The modern collection has been put on display in the exhibitions ’Jean François van Royen’ (1964), ’Het Nederlandse boek en de nieuwe kunst (1892–1906)’ (1965), ’Jan van Krimpen’ (1967), ’S.L. Hartz’ (1969), ’Dijsselhof, Nieuwenhuis en Lion Cachet’ (1977), ’Van William Morris tot Roswitha Quadflieg. Een eeuw private presses’ (1986) and ’Minnaar van het schoone boek. M.R. Radermacher Schorer’(1998).
Exhibitions have also been mounted on miscellaneous subjects, such as Dutch type designers, book design in The Hague, Paul Schuitema, Penguin books, the Insel Verlag and books in series (’Het uiterlijk behang’ [’The exterior wallpaper’], 1997).
Both the old and the modern collections have converged in joint exhibitions such as ’Beesten in de band: tien eeuwen dieren in boeken’ [’Beasts in the binding: ten centuries of animals in books’] (1996) and ’Robert Schwarz, Getijdenboeken’ [’Robert Schwarz, Books of hours’] (2002).
In addition to three or four large exhibitions the museum mounts seven or eight smaller exhibitions throughout the year that display the richness of its own collection and the world of the book in general.
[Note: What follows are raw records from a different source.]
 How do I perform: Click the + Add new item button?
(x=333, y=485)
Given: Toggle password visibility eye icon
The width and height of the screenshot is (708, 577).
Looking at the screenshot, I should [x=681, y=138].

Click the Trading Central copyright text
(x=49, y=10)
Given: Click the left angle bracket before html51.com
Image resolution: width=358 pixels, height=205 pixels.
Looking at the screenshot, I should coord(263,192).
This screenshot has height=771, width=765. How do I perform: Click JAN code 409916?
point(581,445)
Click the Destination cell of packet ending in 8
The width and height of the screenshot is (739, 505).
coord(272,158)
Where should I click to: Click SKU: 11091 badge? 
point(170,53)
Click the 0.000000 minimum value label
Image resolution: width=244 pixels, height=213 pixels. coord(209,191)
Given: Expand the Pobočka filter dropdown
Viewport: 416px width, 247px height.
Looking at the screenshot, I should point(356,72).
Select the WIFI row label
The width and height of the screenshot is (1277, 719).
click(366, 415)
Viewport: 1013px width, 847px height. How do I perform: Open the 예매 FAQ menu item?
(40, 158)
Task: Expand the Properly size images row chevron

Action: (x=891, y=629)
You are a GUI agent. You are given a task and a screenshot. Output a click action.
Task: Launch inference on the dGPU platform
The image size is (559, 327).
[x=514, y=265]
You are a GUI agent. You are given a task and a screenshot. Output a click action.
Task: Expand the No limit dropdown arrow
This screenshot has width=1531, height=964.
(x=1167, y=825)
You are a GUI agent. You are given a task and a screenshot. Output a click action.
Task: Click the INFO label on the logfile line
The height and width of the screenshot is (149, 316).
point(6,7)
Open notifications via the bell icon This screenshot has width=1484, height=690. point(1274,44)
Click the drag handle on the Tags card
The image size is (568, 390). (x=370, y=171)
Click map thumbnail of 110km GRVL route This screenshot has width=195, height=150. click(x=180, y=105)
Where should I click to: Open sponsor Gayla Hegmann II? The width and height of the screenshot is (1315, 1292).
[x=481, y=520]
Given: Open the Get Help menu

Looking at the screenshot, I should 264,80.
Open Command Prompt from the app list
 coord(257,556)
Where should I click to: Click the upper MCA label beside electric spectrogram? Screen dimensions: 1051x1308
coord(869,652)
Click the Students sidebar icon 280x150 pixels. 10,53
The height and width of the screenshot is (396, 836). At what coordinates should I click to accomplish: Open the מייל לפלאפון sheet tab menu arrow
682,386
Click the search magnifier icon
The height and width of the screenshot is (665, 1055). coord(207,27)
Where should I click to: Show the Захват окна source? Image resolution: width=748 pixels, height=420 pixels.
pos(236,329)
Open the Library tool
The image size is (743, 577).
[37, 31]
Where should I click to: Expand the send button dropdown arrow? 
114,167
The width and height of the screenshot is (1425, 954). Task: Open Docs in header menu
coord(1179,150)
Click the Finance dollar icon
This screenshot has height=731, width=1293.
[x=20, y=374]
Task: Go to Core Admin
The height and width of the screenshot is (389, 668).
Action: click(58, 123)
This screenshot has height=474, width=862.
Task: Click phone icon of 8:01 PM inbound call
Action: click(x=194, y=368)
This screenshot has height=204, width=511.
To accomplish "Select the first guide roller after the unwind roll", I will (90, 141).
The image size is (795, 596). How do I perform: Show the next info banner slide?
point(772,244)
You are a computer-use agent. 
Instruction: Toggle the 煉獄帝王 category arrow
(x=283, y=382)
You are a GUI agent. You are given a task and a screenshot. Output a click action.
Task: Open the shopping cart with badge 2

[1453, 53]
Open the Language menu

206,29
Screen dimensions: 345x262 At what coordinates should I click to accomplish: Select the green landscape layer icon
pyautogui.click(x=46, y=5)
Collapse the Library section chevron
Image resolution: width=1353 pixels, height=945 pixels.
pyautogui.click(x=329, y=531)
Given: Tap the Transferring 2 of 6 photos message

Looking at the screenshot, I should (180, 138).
In the present catalogue fifty highlights from the Meermanno collection are illustrated and described. They are selected both from the collection that was formed by Baron van Westreenen and from the modern collection. Some items – such as the portraits, the Bavelaar wooden sculpture and the eagle stone – have been included in order to better reveal the exceptional genesis of this museum. The others may be regarded as representative of the collection. For instance, the museum owns 372 objects from Ancient Egypt, but in the present catalogue only two are described: a papyrus and the mummy of a cat. The museum owns all kinds of type designs; here we pause only at the Romulus designs by Jan van Krimpen.
The highlights have been selected by the museum’s curators in consultation with members of staff. Jos van Heel took responsibility for the old collection; Paul van Capelleveen and librarian Rickey Tax were responsible for the modern collection. All three gave generous assistance, for which many thanks are due. For item 18 in this catalogue, a book that is partly executed in block print and partly in letterpress printing, I needed particular help from Van Heel, simply because the technical aspects of the work were beyond me. For Van Westreenen this book was of major importance – he thought that he held in his hands evidence that the art of printing was invented in the Netherlands.
Incidentally, in 1828 Van Westreenen himself started to compile a catalogue of highlights from his collection of printed works. But this catalogue, just like the baron’s other writings, was never published.
In conclusion, a personal note: I was only superficially familiar with the collection of the Museum Meermanno when I started to work on this catalogue. Looking back, I must say that I had really missed out on something. The fine works, the extensive and interesting archives, the gigantic collection of ex libris – and most of all the impressive expertise of the curators and staff – all make the Meermanno a museum to visit regularly and a place where enquiries will always be satisfied.